The 1-RDM functional is called Natural Orbital Functional (NOF) [3] when it is based upon the spectral expansion of the 1-RDM. Appropriate forms of the two-particle cumulant have led to different implementations [4], being the most recent an interacting-pair model called PNOF7 [5]. The latter is able to treat properly the static (non-dynamic) correlation and recover an important part of dynamic correlation. However, accurate solutions require a balanced treatment of both types of correlation. In the second part of the talk, a new method capable of achieving dynamic and static correlation even in those difficult cases in which both types of correlation are equally present will be presented. The starting-point is a determinant wavefunction formed with PNOF7 natural orbitals. Two new energy functionals are defined for both dynamic (Edyn) and static (Esta) correlation. Edyn is derived from a modified second-order Møller-Plesset perturbation theory (MP2) [5], while Esta is obtained from the static component of the PNOF7. Double counting is avoided by introducing the amount of static and dynamic correlation in each orbital as a function of its occupation. The total energy is represented by the sum Ehf + Edyn + Esta. The resulting working formulas allow for correlation to be achieved in one shot.

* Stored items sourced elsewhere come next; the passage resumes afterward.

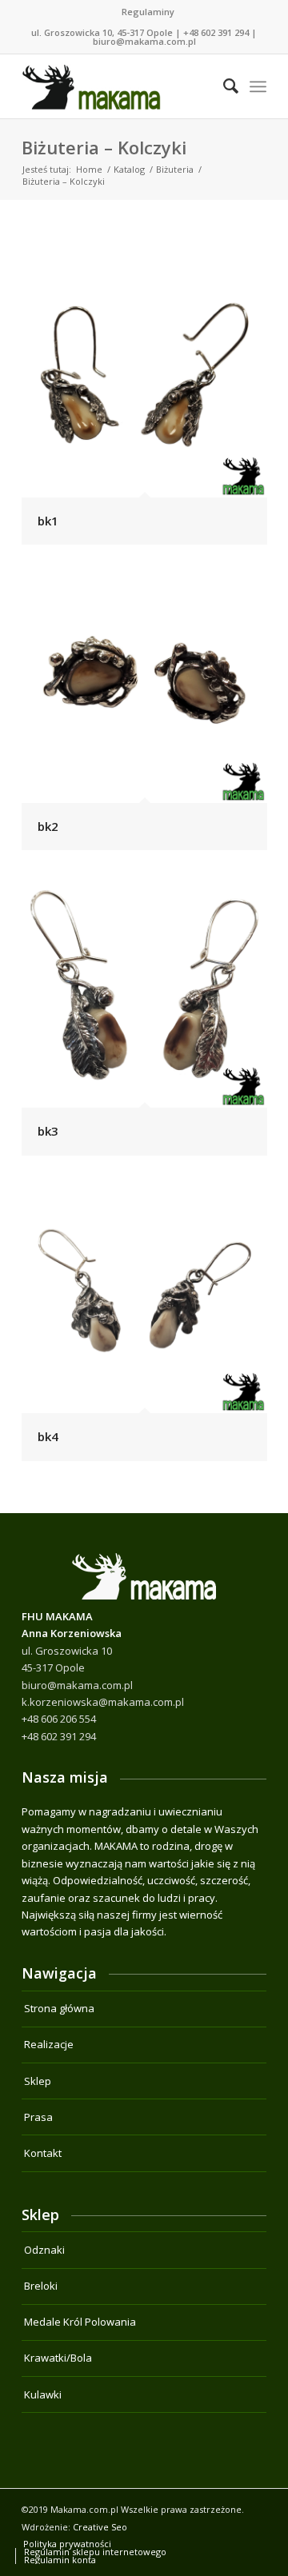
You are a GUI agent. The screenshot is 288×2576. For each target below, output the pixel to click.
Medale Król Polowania (80, 2321)
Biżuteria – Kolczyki (104, 147)
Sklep (37, 2081)
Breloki (41, 2285)
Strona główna (59, 2008)
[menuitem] (148, 12)
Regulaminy (148, 12)
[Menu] (258, 86)
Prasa (38, 2117)
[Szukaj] (222, 86)
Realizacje (49, 2044)
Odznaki (44, 2250)
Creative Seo (100, 2527)
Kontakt (43, 2153)
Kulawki (43, 2394)
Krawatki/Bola (58, 2357)
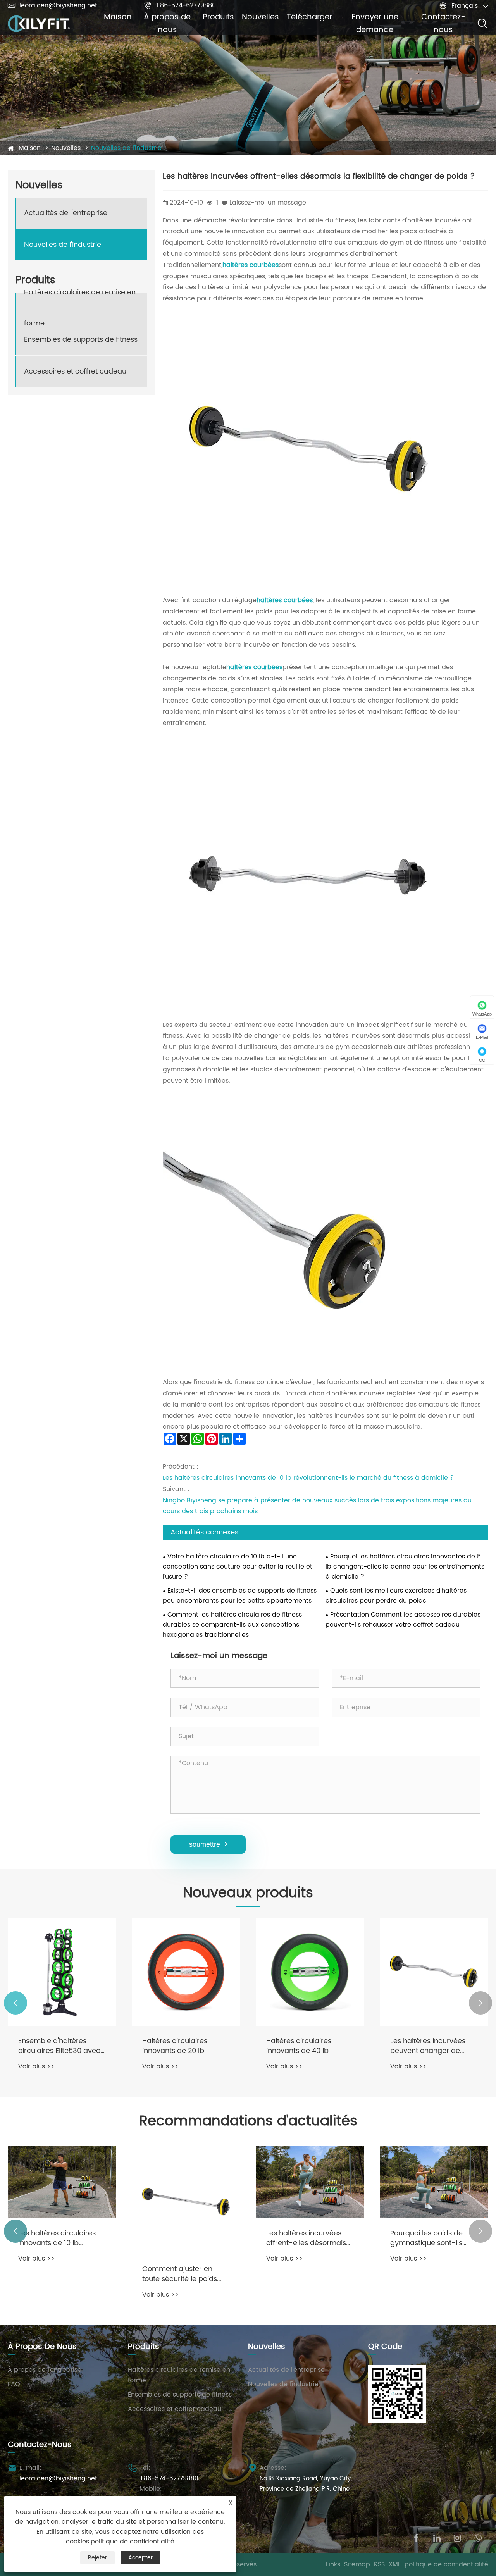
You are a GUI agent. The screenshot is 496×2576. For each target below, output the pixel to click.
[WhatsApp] (478, 2537)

Some challenging examples will be presented as well.



References

[1] T. L. Gilbert, Phys. Rev. B 12 2111 (1975); M. Levy, Proc. Natl. Acad. Sci. USA 76 6062 (1979); S. M. Valone, J. Chem. Phys. 73 1344 (1980).
[2] M.Piris, in Many-body approaches at different scales: a tribute to N. H. March on the occasion of his 90th birthday, Chap. 22, pp. 231-247. New York: Springer (2017).
[3] M. Piris, Adv. Chem. Phys. 134 387 (2007).
[4] M. Piris and J. M. Ugalde, Int. J. Quantum Chem.114 1169 (2014).
[5] M. Piris, Phys. Rev. Lett. 119 063002 (2017).